▶ **Your instructions**
All lines with the word "will" must be pulled from the entries below.

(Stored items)
Content starts
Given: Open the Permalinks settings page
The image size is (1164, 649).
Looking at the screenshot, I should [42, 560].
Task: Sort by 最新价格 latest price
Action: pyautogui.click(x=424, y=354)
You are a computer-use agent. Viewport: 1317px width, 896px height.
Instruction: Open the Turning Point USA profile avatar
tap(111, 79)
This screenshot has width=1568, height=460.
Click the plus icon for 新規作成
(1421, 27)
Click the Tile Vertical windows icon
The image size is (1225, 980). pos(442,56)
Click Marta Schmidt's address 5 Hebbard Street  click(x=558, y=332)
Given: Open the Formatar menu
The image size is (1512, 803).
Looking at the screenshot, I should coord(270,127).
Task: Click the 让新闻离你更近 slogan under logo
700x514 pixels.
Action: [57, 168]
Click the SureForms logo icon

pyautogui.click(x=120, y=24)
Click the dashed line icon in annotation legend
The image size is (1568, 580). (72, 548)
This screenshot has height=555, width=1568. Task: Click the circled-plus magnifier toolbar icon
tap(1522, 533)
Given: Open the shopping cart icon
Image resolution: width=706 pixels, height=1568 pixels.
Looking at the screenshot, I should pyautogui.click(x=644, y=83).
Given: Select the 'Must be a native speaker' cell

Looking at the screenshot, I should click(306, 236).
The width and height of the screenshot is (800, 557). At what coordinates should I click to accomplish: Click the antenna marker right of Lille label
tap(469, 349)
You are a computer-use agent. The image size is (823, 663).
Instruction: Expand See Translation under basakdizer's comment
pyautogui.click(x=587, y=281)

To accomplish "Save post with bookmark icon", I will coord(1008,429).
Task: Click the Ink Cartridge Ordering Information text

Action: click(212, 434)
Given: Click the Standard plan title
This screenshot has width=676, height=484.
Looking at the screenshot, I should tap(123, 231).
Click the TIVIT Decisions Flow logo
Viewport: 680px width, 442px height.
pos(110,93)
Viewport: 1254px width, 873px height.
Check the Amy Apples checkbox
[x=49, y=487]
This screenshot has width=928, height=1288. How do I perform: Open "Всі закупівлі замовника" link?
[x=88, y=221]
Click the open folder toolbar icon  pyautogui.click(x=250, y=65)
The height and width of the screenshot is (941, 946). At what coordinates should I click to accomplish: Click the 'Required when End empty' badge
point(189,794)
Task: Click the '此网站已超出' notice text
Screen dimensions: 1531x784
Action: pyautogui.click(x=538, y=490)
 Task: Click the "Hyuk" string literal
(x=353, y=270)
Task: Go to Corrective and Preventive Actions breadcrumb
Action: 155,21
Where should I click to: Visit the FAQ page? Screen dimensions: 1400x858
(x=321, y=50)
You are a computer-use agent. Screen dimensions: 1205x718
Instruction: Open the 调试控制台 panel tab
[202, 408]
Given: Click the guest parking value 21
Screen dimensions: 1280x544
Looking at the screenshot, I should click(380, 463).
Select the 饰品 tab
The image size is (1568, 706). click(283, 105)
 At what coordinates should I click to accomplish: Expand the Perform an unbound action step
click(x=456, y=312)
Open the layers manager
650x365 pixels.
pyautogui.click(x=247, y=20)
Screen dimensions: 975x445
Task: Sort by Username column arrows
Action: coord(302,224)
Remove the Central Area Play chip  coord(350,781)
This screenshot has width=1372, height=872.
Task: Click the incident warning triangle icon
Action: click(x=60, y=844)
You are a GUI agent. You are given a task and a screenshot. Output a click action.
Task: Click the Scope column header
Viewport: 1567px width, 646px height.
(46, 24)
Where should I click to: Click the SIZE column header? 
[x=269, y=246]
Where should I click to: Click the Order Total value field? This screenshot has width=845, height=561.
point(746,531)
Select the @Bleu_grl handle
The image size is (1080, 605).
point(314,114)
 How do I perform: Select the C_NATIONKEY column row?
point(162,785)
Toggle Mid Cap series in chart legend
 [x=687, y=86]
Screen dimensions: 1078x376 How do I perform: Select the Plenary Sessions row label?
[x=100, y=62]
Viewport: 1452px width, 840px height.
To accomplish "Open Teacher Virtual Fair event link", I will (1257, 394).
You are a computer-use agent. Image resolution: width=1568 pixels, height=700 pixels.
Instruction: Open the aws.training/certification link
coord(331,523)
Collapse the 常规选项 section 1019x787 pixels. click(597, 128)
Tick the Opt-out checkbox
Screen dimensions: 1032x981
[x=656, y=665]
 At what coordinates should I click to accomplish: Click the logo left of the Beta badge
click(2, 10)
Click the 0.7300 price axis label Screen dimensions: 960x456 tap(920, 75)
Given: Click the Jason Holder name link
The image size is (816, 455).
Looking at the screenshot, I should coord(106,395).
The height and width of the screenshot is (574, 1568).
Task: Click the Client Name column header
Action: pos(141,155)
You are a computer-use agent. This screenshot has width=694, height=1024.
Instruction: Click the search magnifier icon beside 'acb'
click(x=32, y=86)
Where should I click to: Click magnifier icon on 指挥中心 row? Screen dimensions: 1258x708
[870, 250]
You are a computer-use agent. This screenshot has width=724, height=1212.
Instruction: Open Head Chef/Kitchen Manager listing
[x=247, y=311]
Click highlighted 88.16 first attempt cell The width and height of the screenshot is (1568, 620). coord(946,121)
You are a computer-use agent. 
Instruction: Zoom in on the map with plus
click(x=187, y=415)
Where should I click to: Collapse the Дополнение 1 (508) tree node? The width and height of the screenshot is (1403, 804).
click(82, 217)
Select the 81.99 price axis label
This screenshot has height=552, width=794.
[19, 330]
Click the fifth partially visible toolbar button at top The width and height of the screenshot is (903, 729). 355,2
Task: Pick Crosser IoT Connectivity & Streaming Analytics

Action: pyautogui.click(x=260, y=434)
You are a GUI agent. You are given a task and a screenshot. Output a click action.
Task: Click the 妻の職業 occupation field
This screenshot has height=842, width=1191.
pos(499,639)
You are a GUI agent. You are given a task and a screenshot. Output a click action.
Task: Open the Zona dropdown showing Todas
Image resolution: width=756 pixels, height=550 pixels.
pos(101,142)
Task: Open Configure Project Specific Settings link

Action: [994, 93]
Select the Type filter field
Content ends
▶ **Answer for the task**
To accomplish "Save post with bookmark icon", I will coord(1008,429).
To accomplish "Open Teacher Virtual Fair event link", I will (1257, 394).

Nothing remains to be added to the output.